Pat Mayer’s Death …… Aftershocks!

     When Pat Mayers, a well known crime activist and President of a group called Citizen’s Crime Alert died last May at the age of 66, most of us that knew her were shocked at her untimely death.

    
         Mayers


                                            


     But when the organization’s Vice President, Linda Gibboney, got a hold of the organizations’ financial records, a month or so after Mayer’s death, her shock and sadness turned into “just a sick feeling – all the money [in the organization] was gone”, says Gibboney.

                           Here’s the story

    
    
The Fort Lauderdale City Commission helped start the Citizen’s Crime Alert group in 1983 to help fight crime in the City by giving it $25,000 in seed money. It developed it’s mission, “neighbors looking out for neighbors, citizens being the additional eyes and ears for the Police”.

     Sometime around 2000, Mayers became the President of the group. 

     Mayers became well known as the voice of the group, and ran the organization for some years successfully, without incident. But then, according to Mayers herself, (she confided to me) things got tough for her, financially.

      At the start of 2005, the organization had over $10,000 in it’s coffers.

     I know that Mayers was in some financial trouble in November 2005, because she called and asked me for a $1000 loan to “make her mortgage”.  I did.

     About that time, according to Gibboney, Mayers began to use the organization’s ATM card for her personal use. Gibboney says (and others back up) that no one other than Mayers had access to the funds during this period, and that none of the purchases or withdrawals were for Crime Alert Business, with the exception of the purchase of crime alert signs and bank and other standard filing fees.

      Here is a chart showing the downward trajectory of the group’s funds from 2005 on.

 

     The Bank of America bank records show patterns of major ATM cash withdrawals, as well as purchases with the ATM card at grocery stores, gas stations, Home Depot, Costco, even a stop at an Italian bakery for some goodies.

     The greatest amount of pilfering took place in 2009. Here is a list of all the purchases and cash withdrawals Mayers reportedly made with the group’s ATM card that year. 



     Gibboney still seems traumatized by the travesty.

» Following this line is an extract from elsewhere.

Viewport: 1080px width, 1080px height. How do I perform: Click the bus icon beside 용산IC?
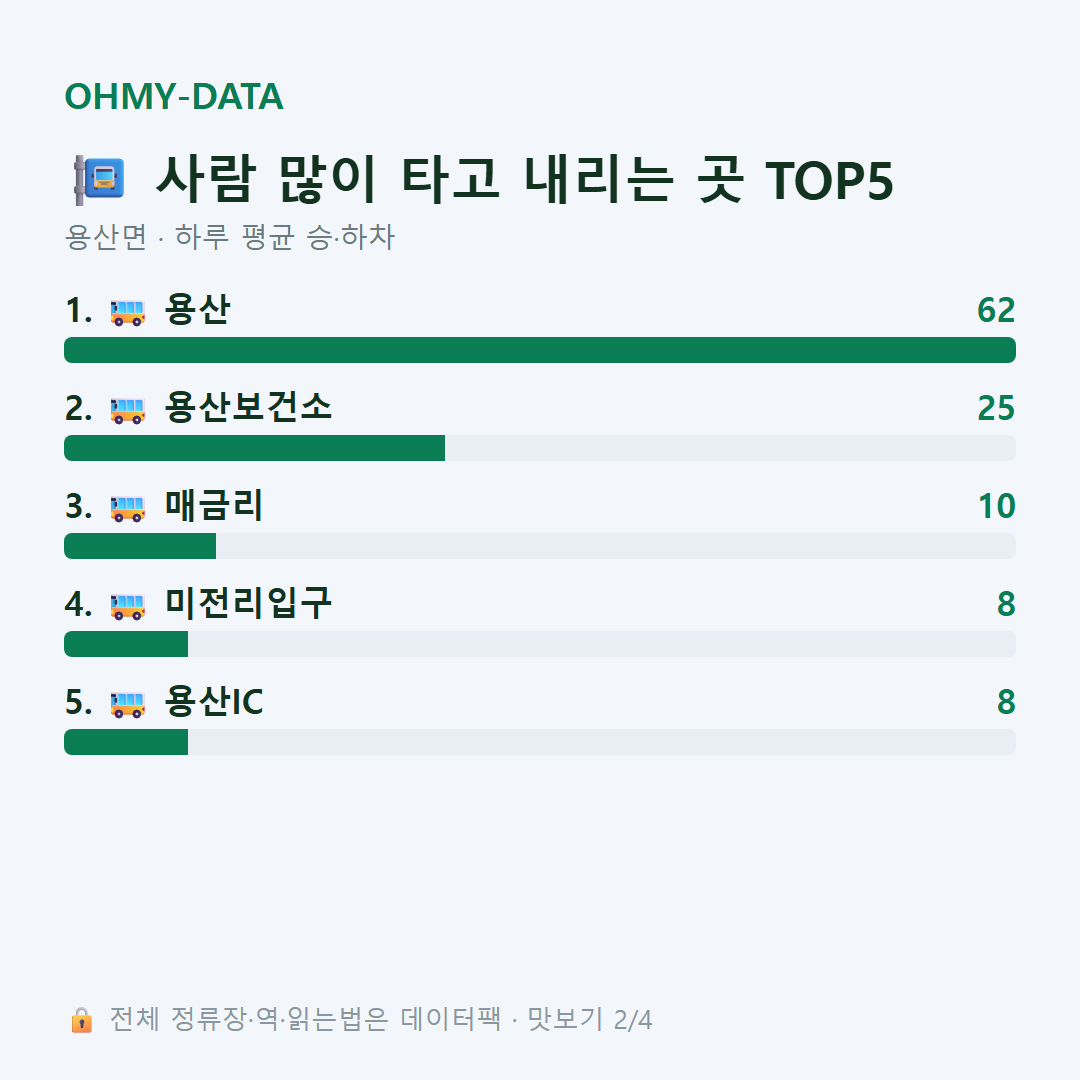[x=128, y=704]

She told me the story last Saturday during an area anti-crime march (ironically). I was wearing an old Citizen’s Crime Alert T-Shirt, and she was walking behind me and says she couldn’t stand it anymore, had to get it off her chest.

     Gibboney told me she went to the Police after finding out about the theft, but the Police told her there was nothing they could do, as Mayers was deceased, and there was no one to prosecute.

         

     Gibboney also went to the Mayor to let him know about the issue.

      As for me, Mayers paid me back most of the money she borrowed from me before her death. 

     Now I’m wondering if it was Citizen Crime Alert money she paid me back with!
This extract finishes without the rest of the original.